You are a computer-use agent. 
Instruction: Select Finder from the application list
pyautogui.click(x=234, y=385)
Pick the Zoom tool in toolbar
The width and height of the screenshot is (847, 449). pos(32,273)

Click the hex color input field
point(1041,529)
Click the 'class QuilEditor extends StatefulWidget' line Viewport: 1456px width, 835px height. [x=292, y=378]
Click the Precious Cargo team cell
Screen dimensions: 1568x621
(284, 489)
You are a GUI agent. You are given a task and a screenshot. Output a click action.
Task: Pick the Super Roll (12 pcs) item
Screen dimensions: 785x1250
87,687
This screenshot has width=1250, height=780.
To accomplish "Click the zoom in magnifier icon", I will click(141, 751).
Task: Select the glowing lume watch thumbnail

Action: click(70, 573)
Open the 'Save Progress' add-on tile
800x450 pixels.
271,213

__________

## Work order
What is needed is an exact copy of the line containing "This screenshot has width=1250, height=780." and each line after it, through the final line of the entries above.

## Written reply
This screenshot has width=1250, height=780.
To accomplish "Click the zoom in magnifier icon", I will click(141, 751).
Task: Select the glowing lume watch thumbnail

Action: click(70, 573)
Open the 'Save Progress' add-on tile
800x450 pixels.
271,213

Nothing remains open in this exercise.